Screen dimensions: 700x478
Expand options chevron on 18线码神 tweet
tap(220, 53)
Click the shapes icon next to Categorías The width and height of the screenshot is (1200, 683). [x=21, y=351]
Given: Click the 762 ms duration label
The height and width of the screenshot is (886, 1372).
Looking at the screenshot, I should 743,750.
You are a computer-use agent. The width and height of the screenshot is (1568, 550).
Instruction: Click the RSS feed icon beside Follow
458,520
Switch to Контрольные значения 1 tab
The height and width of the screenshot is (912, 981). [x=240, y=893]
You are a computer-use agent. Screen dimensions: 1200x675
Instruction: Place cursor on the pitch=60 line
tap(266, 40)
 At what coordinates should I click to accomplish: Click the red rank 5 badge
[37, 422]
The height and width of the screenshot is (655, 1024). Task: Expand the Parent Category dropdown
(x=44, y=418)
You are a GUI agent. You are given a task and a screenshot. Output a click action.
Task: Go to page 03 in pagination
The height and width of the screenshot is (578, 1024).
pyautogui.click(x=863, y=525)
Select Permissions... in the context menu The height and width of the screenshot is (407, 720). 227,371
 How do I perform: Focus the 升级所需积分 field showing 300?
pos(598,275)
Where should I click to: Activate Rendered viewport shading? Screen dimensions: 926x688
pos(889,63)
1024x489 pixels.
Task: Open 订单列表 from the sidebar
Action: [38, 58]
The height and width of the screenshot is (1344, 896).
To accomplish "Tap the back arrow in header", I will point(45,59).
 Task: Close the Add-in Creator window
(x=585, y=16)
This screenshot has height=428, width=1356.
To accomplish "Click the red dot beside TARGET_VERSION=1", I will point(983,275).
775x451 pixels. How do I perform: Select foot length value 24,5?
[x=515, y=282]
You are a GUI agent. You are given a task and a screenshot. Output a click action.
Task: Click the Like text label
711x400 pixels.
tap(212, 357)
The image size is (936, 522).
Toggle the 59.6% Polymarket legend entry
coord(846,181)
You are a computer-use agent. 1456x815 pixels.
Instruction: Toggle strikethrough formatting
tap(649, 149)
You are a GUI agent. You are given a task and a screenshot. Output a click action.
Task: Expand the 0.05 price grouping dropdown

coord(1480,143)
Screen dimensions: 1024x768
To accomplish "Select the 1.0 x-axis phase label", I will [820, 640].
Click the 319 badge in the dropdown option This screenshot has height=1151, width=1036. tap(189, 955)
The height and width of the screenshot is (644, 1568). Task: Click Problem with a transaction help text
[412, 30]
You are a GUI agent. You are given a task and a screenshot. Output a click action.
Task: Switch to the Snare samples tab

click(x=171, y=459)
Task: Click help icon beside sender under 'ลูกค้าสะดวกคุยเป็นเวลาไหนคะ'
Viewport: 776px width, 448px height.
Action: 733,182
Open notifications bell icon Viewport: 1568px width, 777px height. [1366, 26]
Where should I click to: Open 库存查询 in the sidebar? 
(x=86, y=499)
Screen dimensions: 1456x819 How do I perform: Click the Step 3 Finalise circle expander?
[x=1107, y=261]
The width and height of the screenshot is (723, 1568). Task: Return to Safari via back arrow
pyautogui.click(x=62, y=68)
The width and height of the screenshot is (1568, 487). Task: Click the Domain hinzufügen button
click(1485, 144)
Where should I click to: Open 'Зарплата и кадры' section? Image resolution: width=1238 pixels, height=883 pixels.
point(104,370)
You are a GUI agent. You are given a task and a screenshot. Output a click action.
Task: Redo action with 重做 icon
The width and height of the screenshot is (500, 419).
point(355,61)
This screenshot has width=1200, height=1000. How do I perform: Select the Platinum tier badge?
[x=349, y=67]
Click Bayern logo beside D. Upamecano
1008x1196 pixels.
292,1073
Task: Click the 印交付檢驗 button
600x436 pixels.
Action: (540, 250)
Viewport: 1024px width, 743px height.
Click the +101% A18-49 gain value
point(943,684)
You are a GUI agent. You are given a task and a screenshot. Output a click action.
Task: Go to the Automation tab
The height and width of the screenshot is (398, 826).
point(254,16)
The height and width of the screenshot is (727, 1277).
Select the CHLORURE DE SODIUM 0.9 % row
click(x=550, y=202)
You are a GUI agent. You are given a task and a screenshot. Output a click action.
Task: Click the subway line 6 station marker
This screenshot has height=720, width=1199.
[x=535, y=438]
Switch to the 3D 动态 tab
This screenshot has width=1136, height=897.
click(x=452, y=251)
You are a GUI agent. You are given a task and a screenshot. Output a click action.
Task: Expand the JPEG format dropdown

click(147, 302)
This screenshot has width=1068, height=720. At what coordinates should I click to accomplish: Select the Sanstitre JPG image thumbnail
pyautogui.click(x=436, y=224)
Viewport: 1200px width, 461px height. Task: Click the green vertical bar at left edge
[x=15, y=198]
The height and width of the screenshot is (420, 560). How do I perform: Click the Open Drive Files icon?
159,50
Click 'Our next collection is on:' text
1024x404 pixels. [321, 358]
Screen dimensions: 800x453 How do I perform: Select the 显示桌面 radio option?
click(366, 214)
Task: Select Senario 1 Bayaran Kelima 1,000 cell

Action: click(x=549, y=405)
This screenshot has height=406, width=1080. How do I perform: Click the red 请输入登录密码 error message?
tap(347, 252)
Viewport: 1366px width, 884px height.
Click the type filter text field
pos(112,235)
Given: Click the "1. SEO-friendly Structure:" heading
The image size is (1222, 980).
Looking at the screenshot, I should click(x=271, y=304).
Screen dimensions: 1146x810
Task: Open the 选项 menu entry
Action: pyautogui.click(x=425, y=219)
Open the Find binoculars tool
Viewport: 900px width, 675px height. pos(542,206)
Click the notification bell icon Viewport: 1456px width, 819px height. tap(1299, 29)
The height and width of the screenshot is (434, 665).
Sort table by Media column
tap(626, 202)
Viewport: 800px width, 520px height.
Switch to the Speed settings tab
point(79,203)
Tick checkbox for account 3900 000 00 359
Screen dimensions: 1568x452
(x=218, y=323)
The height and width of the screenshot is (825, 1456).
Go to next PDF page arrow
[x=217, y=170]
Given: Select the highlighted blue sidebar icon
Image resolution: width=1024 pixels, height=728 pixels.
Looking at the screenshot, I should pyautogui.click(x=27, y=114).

---

● **Task item**: Using the records above, set down exactly the lines from the one with "Switch to the Speed settings tab" through the one with "Given: Select the", inclusive, and nothing more.

● **Answer to this problem**:
Switch to the Speed settings tab
point(79,203)
Tick checkbox for account 3900 000 00 359
Screen dimensions: 1568x452
(x=218, y=323)
The height and width of the screenshot is (825, 1456).
Go to next PDF page arrow
[x=217, y=170]
Given: Select the highlighted blue sidebar icon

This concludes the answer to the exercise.